_Information shown_

# # # # #

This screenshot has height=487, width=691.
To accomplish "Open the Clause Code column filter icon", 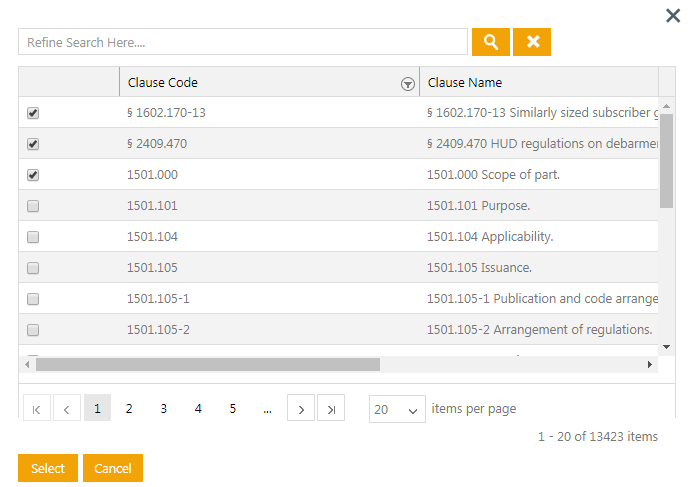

# # # # #

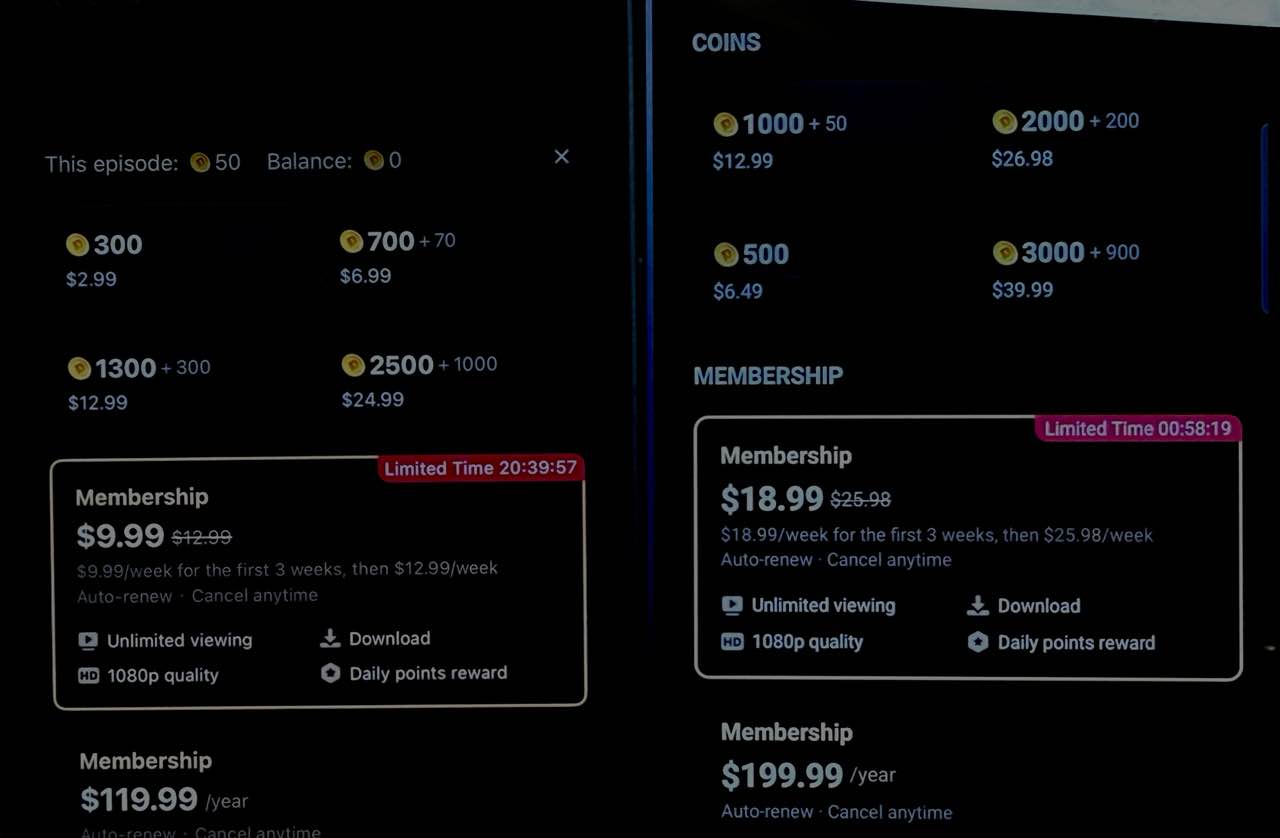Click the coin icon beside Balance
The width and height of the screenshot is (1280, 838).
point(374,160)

# # # # #

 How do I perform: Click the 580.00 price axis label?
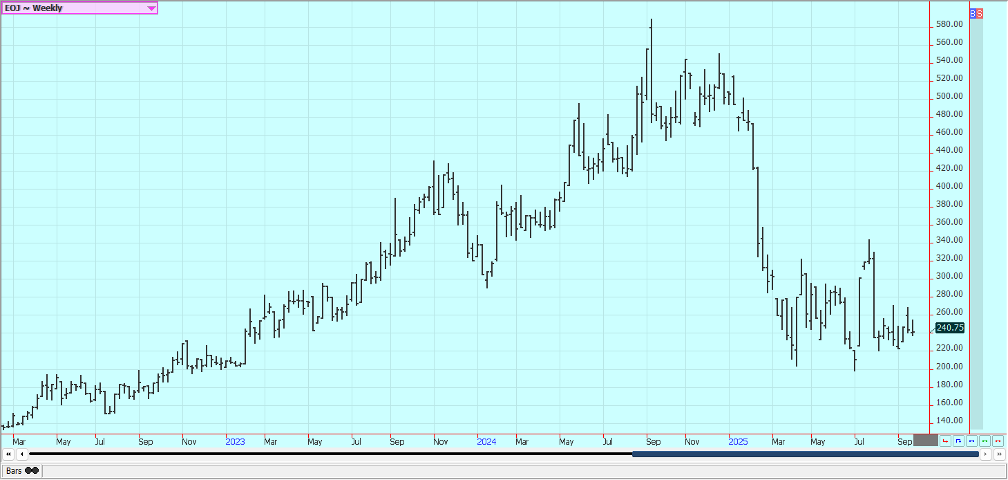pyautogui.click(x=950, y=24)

# # # # #

_Assignment_
The stretch above running from the line with "This screenshot has height=487, width=691." through the line with "the Clause Code" is all you should copy, exactly, leaving out the pictures.

_Solution_
This screenshot has height=487, width=691.
To accomplish "Open the Clause Code column filter icon", 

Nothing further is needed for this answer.